Ron Page, who was caretaker of the development, told police that neighbours rarely saw the dark haired woman who lived alone. “She has been here for 12 months and I have only spoken to her twice in all that time,” he said. “I don’t think she went to work. I didn’t see her going out in the mornings or coming back in the evenings. At the most I used to see her twice a week walking from her flat. She was always very smart, but looked very, very pale, almost as if she was ill.”

It transpired that Jackie Pedlingham had a husband from whom she was separated, but that wasn’t the door police knocked on a few hours after the gruesome discovery. That belonged to a male friend, David Taylor, aged 44 and a former steward on cruise liners, who was originally from London but had moved up to Worcester and was renting a place in Ombersley Road.

The couple had met about three months before on a Government training course where Jackie was learning office skills. Lonely after the breakup of her marriage, she was flattered when Taylor asked her out. He seemed pleasant enough and she even took him to tea at her parents home in Tolladine, Worcester, where again he made a decent impression.

But David Taylor was hiding a dark past, the worst of which did not come out until the eve of his trial. For starters, when he first met Jackie, Taylor had only just been released from prison for possessing a sawn off shotgun. But that wasn’t even the half of it. In 1983 he had been given an eight-year jail term for a horrific rape in an Oxford sex shop.

Taylor, who had a long record of petty crime, went into the premises looking for the owner who owed him money. When the man left the shop, Taylor turned on his assistant, a married woman in her 20s.  In a sinister preview of his attack on Jackie, he threatened the young woman with a walking stick before tying her hands behind her back and frogmarching her upstairs. There he threw her on to a double bed, raped her and then tried to throttle her with an electric flex before fleeing.

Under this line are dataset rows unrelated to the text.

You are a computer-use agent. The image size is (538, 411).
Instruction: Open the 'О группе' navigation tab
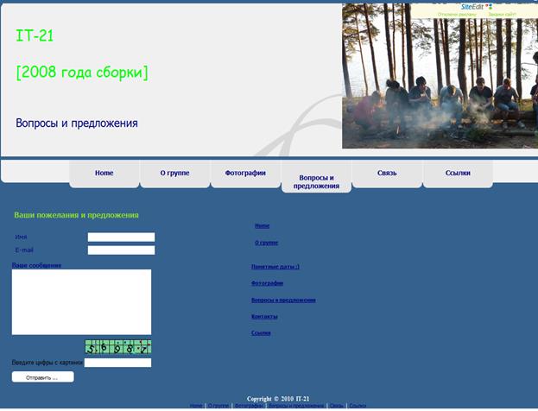tap(174, 173)
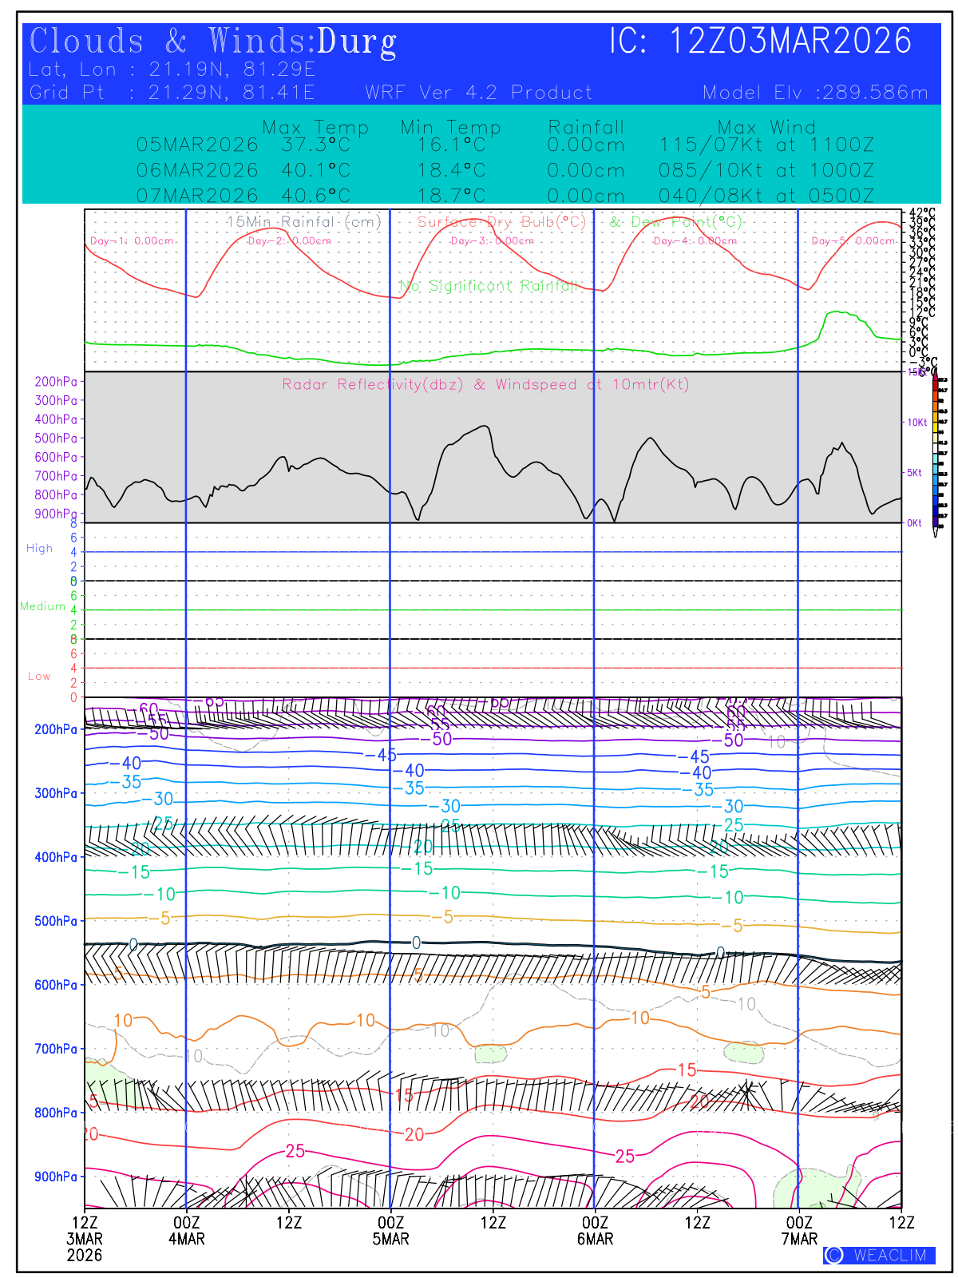The image size is (958, 1278).
Task: Select the IC: 12Z03MAR2026 initial condition text
Action: pyautogui.click(x=760, y=42)
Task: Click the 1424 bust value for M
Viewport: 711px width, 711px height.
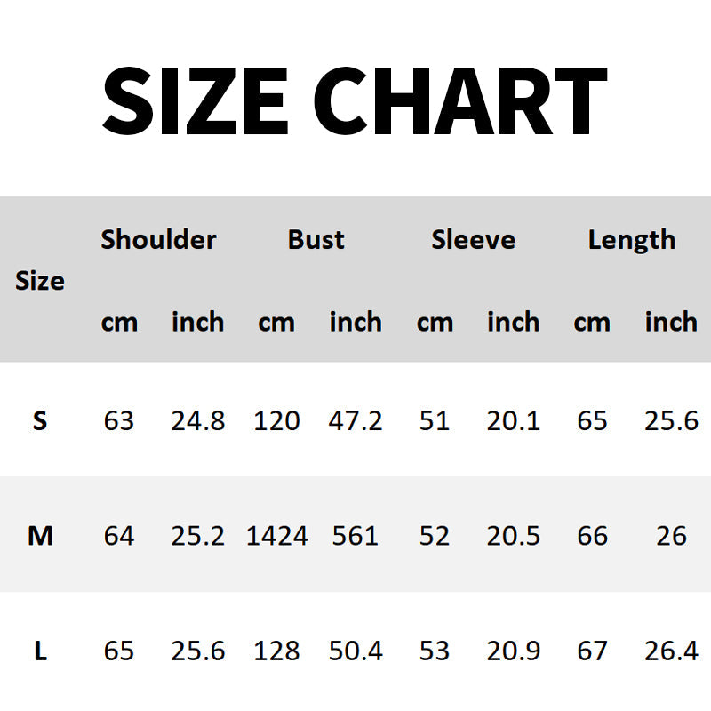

But that time the victim did not die. She recovered and was able to identify her attacker.

Taylor’s explanation for killing Jackie was bizarre. He told police the couple were engaged in a sex bondage session in her flat when she began to plead with him to make their casual relationship more permanent, something he did not want.

So he strangled her.

His trial was set for Worcester Crown Court in November 1991 but there were still two twists in the tail-end of the evil life of David Taylor.

In a phone call from his remand cell in Winson Green prison, Birmingham, to his probation officer in Worcester, Taylor claimed he had killed before.

“I have killed two people,” he said. “ One was 20 years ago, somebody no-one knows, and the other was recently. Now I am killing myself.”

He did too. When prison officers went to his cell on the eve of his trial, they found David Tayor dead from a drugs overdose. Instead of taking his prescription drugs he had been hiding them and then swallowed the lot in one fatal dose.

Because of staff shortages the Home Office had stopped the practice of prison officers watching inmates to make sure they took their prescriptions, with inevitable results.

Taylor had been on a cocktail of powerful anti-depressants, tranquilisers and sleeping pills, which he stashed away.

Jackie Pedlingham’s parents,  Reg and Sheila Vaughan, were preparing to leave home on the first morning of Taylor’s trial when police rang to tell them he had committed suicide.  “David Taylor took the coward’s way out,” said Mr Vaughan, “But Jackie got her revenge on him in the end.”